AI Discovery Call Checklist: 18 Questions I Would Ask Before a Proposal

AI Discovery Call Checklist: 18 Questions I Would Ask Before a Proposal

By Oliver Bennet

A discovery call should not feel like casual small talk with a quote at the end. It should help both sides decide whether the project makes sense. When the call is structured, the proposal becomes easier to write and much easier for the customer to understand.

If I were building a discovery process for a small service business, I would use AI as the call-prep and call-summary layer. I would not let AI lead the conversation. The owner or salesperson should still listen, notice hesitation, and make judgment calls.

18 questions I would ask

  1. What made you reach out now?
  2. What problem are you trying to solve?
  3. What happens if this does not get fixed?
  4. What have you already tried?
  5. What does a good outcome look like?
  6. Who will use or approve the final result?
  7. What timeline are you working toward?
  8. Is there a deadline behind that timeline?
  9. What budget range are you planning around?
  10. Are you comparing other providers?
  11. What would make this feel like a bad investment?
  12. What information do you need before deciding?
  13. What constraints should we know about?
  14. What tools, systems, or people are involved?
  15. Have you done a project like this before?
  16. What went well or badly last time?
  17. What is the next step after this call?
  18. Who should receive the proposal?

The call structure I prefer

I would split the call into four parts: context, diagnosis, fit, and next step. That keeps the conversation from wandering. It also prevents the common mistake of pitching too early before the customer has explained the real issue.

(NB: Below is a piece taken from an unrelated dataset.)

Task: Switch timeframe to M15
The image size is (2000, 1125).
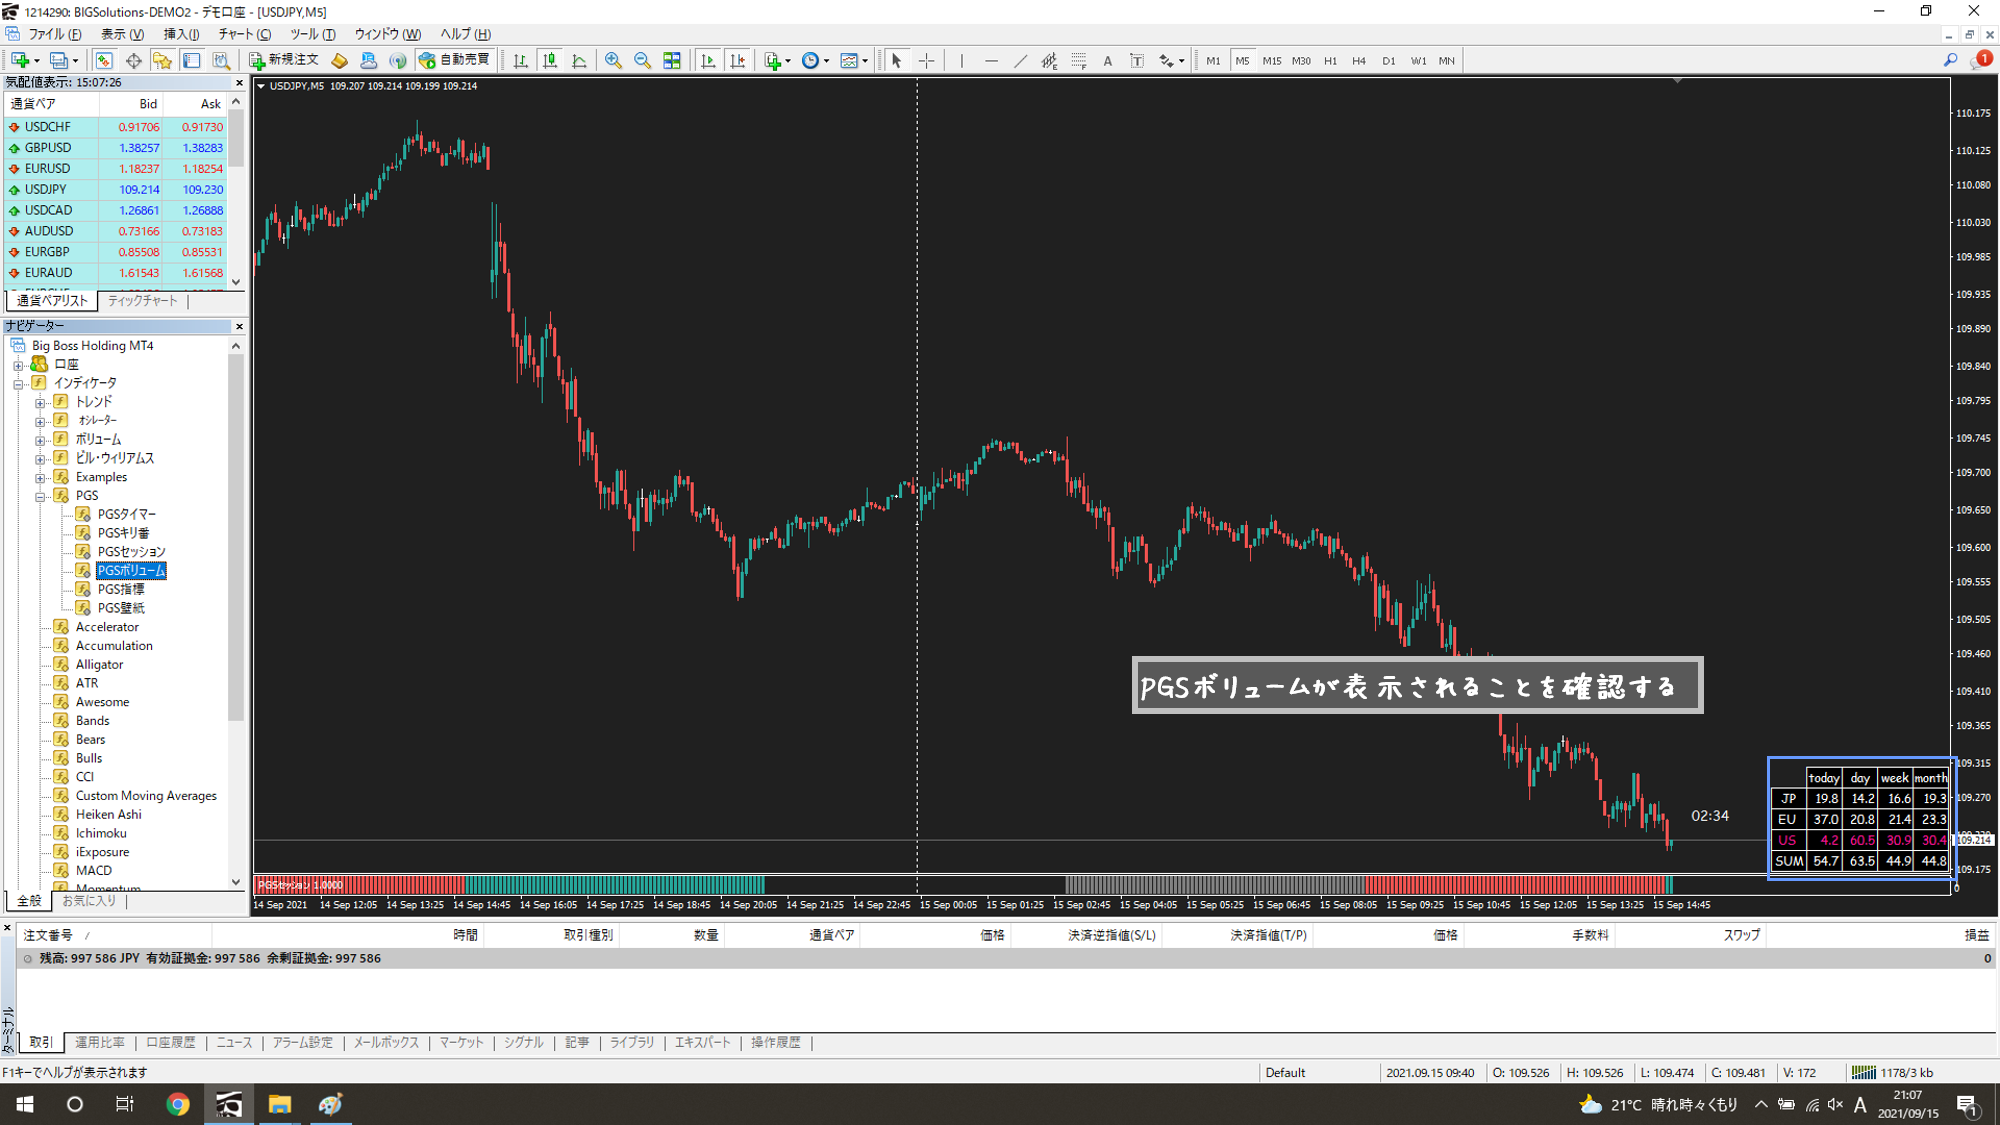Action: pyautogui.click(x=1271, y=61)
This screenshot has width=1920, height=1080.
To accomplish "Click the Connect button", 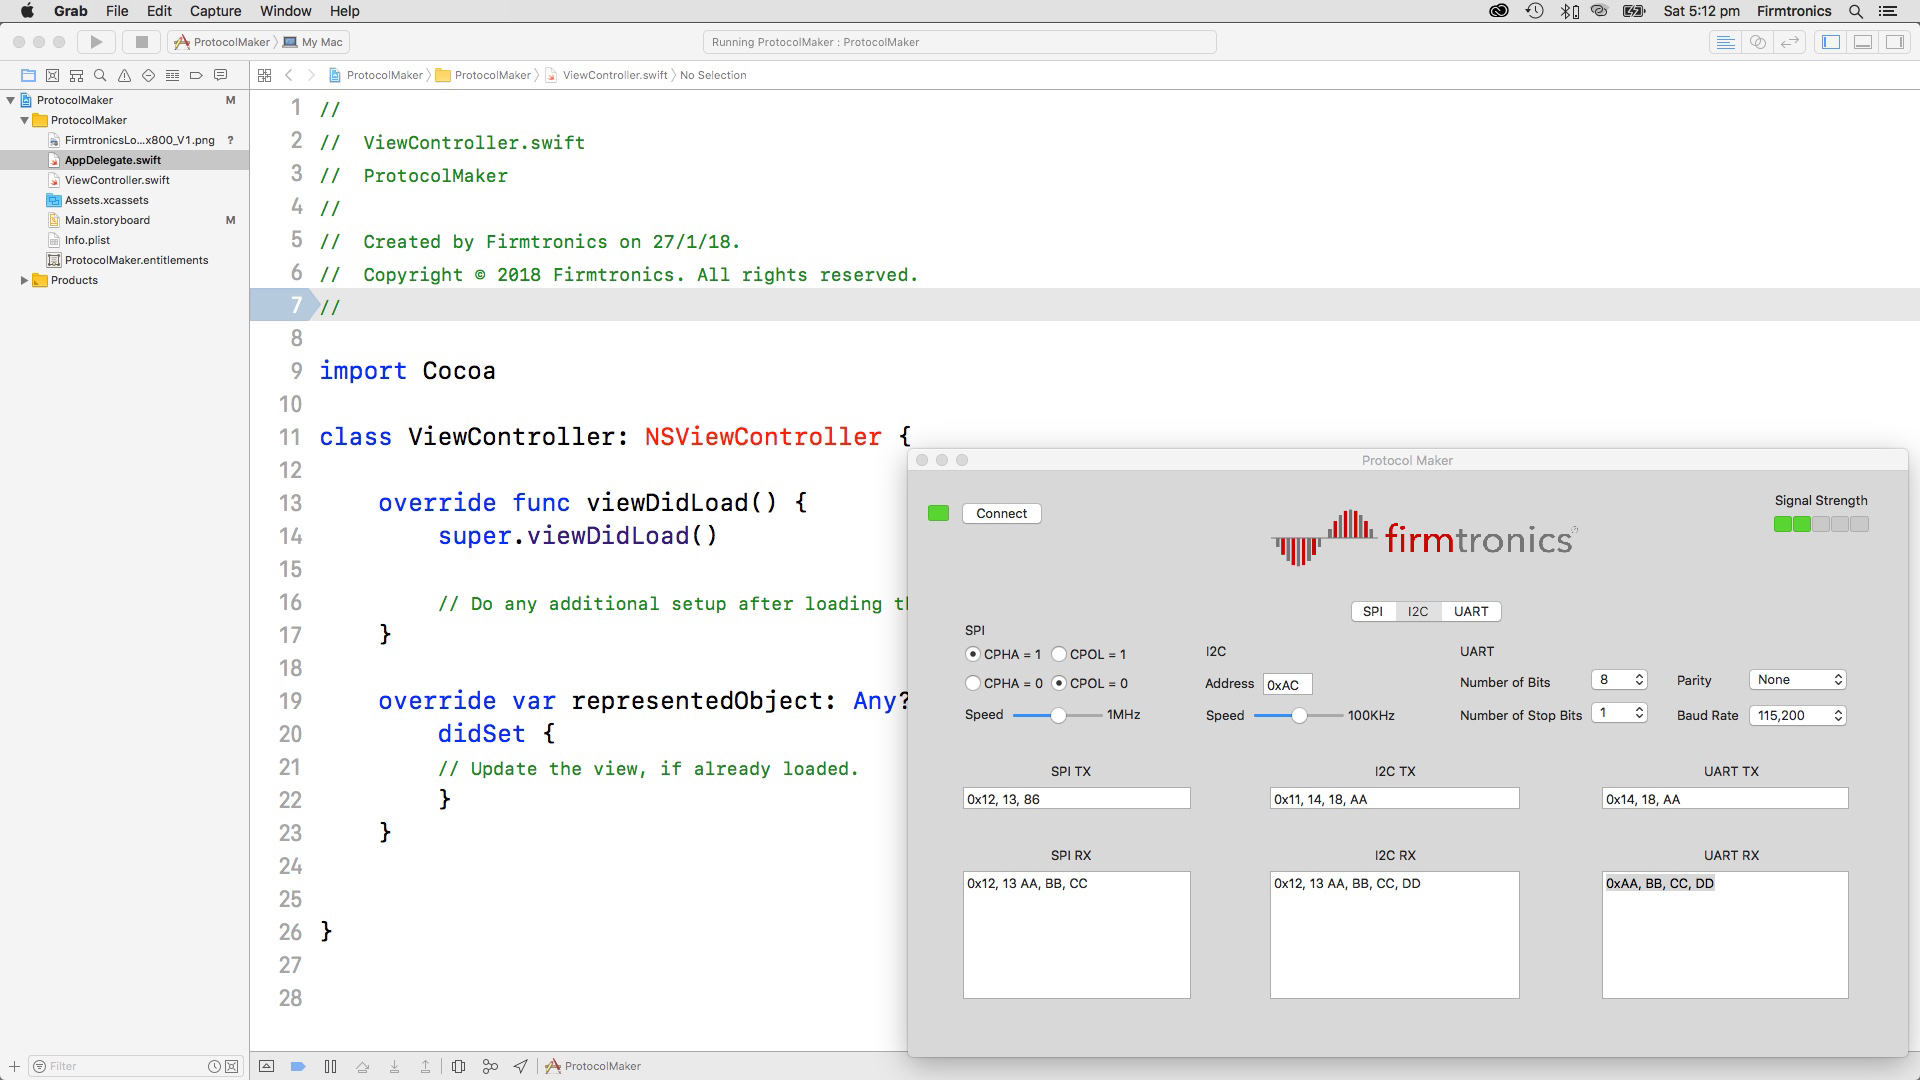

  • Context: why they reached out and what changed.
  • Diagnosis: what is causing the problem.
  • Fit: whether your service is the right match.
  • Next step: proposal, paid audit, referral, or no-fit response.

AI call-prep prompt

Act as a discovery call assistant.
Business: [business type]
Lead intake answers: [answers]
Create a call prep brief with:
1. likely customer goal
2. possible risks
3. questions to prioritize
4. what not to promise yet
5. recommended next step if the lead is a fit

AI call-summary prompt

Turn these discovery call notes into a proposal brief.
Include: client problem, desired outcome, scope clues, constraints, decision makers, budget signal, timeline, objections, and next action.
Notes: [notes]

My recommendation

Do not ask every question mechanically. Use the checklist as a safety net. The best discovery calls feel conversational, but underneath that conversation there is a clear structure. AI is useful because it helps you keep the structure after the call, when details are easy to forget.

FAQ

Should I send questions before the call? I would send a short intake form before the call and keep deeper questions for the conversation. This saves time without making the customer feel interrogated.